Restava, quindi, il divieto di accesso ai luoghi ove si svolgono manifestazioni sportive. A seguito di istanza presentata dall’Avv. Di Monaco, il DASPO è stato revocato. Per la difesa, infatti, il divieto appariva non più adeguato e, soprattutto, non più giustificato in quanto era stata accertata l’estraneità di I. ai fatti di JuveCaserta-Forlì.

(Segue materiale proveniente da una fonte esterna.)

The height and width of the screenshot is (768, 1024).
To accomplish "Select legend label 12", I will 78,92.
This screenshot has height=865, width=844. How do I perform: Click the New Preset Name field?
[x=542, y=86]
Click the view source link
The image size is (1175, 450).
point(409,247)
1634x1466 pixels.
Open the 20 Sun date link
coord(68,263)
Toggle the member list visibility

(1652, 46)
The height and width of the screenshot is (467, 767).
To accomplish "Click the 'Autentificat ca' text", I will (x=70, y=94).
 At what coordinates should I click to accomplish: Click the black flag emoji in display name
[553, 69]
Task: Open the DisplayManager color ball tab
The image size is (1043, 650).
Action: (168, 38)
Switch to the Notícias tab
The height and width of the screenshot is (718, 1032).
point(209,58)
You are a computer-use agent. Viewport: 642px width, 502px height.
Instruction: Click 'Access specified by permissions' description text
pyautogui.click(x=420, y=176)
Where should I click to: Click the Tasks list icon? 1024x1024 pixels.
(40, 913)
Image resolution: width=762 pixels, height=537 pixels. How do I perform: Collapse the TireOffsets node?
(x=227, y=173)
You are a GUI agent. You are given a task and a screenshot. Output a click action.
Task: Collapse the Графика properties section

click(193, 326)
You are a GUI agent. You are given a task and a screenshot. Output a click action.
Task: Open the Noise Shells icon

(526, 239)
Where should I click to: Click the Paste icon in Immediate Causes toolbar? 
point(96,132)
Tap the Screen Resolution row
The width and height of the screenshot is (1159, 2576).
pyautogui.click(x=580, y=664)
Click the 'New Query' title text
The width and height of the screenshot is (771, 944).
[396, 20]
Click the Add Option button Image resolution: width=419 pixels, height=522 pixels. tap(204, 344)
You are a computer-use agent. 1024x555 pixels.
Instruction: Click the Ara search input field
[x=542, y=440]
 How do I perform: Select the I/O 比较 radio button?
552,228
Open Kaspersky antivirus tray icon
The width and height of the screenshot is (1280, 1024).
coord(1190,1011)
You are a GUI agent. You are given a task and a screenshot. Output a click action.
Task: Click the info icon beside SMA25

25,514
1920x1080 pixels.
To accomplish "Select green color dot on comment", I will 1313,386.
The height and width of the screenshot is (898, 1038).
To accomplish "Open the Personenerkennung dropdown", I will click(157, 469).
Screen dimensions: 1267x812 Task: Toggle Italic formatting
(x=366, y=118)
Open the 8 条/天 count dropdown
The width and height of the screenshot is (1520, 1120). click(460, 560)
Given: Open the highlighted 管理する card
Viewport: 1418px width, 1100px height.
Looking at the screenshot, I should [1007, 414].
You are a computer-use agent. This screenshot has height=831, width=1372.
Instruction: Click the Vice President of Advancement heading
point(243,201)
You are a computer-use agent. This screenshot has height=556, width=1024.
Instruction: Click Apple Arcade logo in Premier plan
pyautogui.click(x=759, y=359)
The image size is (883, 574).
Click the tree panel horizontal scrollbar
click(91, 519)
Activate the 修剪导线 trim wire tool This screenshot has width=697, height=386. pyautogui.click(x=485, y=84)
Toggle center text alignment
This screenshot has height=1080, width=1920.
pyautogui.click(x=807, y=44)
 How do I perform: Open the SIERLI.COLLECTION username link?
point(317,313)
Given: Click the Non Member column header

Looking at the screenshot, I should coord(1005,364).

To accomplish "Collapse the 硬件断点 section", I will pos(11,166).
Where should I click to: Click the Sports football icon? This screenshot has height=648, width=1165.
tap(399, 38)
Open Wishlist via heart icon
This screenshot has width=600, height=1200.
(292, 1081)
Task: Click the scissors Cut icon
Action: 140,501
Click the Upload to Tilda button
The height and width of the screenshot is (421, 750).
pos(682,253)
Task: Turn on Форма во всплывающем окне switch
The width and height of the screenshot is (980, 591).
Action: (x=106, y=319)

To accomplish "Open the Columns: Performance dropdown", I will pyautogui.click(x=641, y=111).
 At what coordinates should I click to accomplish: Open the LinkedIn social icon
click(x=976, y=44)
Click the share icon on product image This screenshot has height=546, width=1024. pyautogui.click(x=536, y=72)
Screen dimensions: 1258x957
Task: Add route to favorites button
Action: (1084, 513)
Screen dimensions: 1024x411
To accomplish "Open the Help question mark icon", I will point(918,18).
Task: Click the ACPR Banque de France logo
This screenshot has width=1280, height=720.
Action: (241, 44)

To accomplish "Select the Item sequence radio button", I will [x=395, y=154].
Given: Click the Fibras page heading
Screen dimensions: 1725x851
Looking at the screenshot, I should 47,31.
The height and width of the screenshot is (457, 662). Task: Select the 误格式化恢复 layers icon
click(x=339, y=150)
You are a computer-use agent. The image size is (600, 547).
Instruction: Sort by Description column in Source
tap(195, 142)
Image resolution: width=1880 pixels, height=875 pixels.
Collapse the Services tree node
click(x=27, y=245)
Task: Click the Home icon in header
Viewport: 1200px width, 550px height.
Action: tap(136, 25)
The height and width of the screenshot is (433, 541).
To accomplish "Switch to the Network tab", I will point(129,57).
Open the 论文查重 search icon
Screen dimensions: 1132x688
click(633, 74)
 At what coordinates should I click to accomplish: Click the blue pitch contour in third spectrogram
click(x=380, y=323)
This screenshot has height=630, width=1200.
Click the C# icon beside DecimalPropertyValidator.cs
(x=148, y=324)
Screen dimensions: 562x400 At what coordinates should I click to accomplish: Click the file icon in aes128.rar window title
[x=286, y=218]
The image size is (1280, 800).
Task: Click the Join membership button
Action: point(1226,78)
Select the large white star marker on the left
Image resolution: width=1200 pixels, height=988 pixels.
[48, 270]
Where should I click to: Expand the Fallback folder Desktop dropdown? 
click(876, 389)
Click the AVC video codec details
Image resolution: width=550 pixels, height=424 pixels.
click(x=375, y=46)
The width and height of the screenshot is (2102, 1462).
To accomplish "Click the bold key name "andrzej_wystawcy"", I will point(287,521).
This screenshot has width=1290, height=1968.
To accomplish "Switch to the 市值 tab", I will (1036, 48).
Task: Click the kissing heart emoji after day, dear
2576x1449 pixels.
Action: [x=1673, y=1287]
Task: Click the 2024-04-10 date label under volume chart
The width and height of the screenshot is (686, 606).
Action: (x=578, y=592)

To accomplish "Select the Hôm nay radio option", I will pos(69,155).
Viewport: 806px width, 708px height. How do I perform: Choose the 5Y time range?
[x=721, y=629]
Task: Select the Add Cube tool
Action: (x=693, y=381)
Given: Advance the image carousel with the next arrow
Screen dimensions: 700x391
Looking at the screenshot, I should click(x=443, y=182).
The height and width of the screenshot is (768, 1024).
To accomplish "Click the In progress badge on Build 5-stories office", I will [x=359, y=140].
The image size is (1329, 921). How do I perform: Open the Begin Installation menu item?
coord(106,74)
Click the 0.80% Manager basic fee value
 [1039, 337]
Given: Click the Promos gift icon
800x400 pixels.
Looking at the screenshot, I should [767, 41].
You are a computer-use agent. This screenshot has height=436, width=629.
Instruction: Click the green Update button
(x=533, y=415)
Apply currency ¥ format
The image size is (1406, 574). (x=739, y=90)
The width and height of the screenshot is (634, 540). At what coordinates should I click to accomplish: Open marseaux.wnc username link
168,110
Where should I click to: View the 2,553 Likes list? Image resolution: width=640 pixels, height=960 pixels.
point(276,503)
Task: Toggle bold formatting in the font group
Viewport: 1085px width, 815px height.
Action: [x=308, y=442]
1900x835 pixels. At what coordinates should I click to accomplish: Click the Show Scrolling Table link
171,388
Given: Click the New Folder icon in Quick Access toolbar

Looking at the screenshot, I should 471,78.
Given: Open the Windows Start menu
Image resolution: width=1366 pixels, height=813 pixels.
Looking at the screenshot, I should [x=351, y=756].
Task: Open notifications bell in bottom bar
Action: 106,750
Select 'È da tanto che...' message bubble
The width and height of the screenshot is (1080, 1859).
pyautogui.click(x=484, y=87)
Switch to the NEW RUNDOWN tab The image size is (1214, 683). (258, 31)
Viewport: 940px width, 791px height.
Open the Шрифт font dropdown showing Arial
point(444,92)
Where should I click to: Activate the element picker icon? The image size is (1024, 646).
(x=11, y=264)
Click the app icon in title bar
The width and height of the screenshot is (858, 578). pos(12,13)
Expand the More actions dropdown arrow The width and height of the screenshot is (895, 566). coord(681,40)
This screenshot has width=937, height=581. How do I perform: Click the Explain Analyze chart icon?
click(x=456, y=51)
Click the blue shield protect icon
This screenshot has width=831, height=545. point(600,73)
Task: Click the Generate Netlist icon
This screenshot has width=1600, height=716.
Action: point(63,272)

La misura del D.A.Spo., prevedendo un divieto di assistere a tutte le manifestazioni sportive di tipo calcistico, cestistico e pallavolistico, nonché l’ulteriore divieto di accesso ai luoghi circostanti gli impianti sportivi e in quelli interessati al transito dei tifosi, finiva per incidere in maniera sensibile sulla libertà di movimento del tifoso, pur non essendo emersi elementi di reità a carico dello stesso. Venendo meno i requisiti su cui originariamente si fondava l’obbligo, il Giudice per le Indagini Preliminari del Tribunale di Santa Maria Capua Vetere ha ritenuto di condividere la tesi difensiva e ha, pertanto, revocato il divieto di assistere alle manifestazioni sportive emesso dalla Questura di Caserta.